William Butler Yeats, A Thought From Propertius:
She might, so noble from head
To great shapely knees
The long flowing line,
Have walked to the altar
Through the holy images
At Pallas Athene's side,
Or been fit spoil for a Centaur
Drunk with the unmixed wine.
The mythologically dense poem by Propertius that inspired Yeats is 2.2 (tr. A.S. Kline), in which the poet says that a certain pretty girl is more beautiful than any goddess he can imagine:
I was free, and thought to enjoy an empty bed: but though I arranged my peace, Amor betrayed me. Why does such human beauty linger on Earth? Jupiter I forgive you your rapes of old. Yellow is her hair, and slender are her hands, her whole figure is sublime, and her walk as noble as Jupiter's sister, or Pallas Athene, going to Dulichian altars, her breasts covered by the Gorgon's snaky locks.

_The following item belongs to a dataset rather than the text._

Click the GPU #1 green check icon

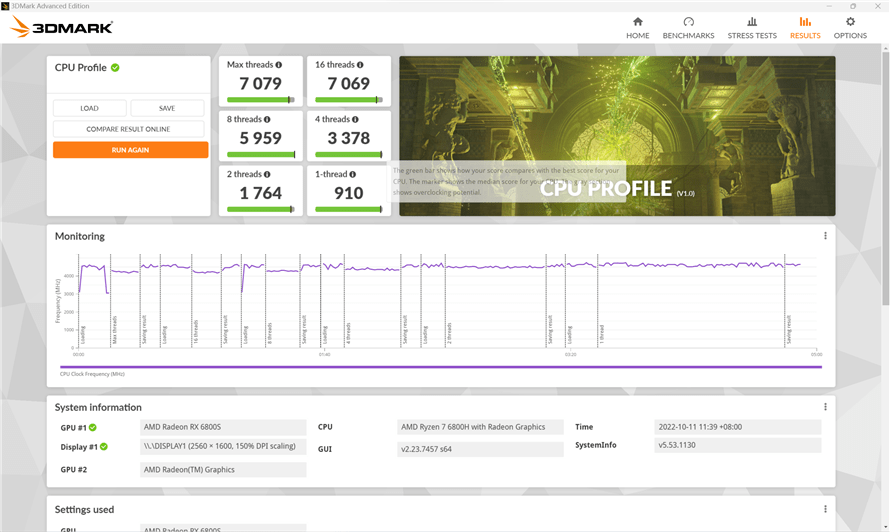[x=93, y=427]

She is lovely as Ischomache, the Lapith's demi-goddess, sweet plunder for the Centaurs amidst the marriage feast, or Hecate by the sacred waters of Boebeis, lying down, a virgin goddess, it is said, by Mercury's side. And you Goddesses, yield, whom shepherd Paris saw once, laying your clothes aside for him, on the slopes of Ida's mountain! I wish that the years might never touch that beauty, yet that she might live the ages of the Sibyl of Cumae.
Kline's translation is good, although what he translates as "though I arranged my peace," I would render as "despite the truce," and I would change "amidst the marriage feast" to "amidst the drunken feast." It would require too much space to explain all of Propertius' abstruse mythological references, so I'll only explain the oddest one -- "her breasts covered by the Gorgon's snaky locks." Athena didn't have living snakes crawling over her breasts, or hairy breasts. In her martial aspect she was wearing the aegis, adorned with a representation of the Gorgon Medusa, whose hair consisted of snakes.

Here is the Latin original of Propertius' poem:
Liber eram et vacuo meditabar vivere lecto;
  at me composita pace fefellit Amor.
cur haec in terris facies humana moratur?
  Iuppiter, ignosco pristina furta tua.
fulva coma est longaeque manus, et maxima toto
  corpore, et incedit vel Iove digna soror,
aut cum Dulichias Pallas spatiatur ad aras,
  Gorgonis anguiferae pectus operta comis;
qualis et Ischomache Lapithae genus heroine,
  Centauris medio grata rapina mero;
†Mercurio satis† fertur Boebeidos undis
  virgineum Brimo composuisse latus.
cedite iam, divae, quas pastor viderat olim
  Idaeis tunicas ponere verticibus!
hanc utinam faciem nolit mutare senectus,
  etsi Cumaeae saecula vatis aget!
You might try quoting Yeats' poem to that beautiful blonde at your office Christmas party, between sips of your unmixed wine. It would be a more original pickup line than "What's your sign, baby?"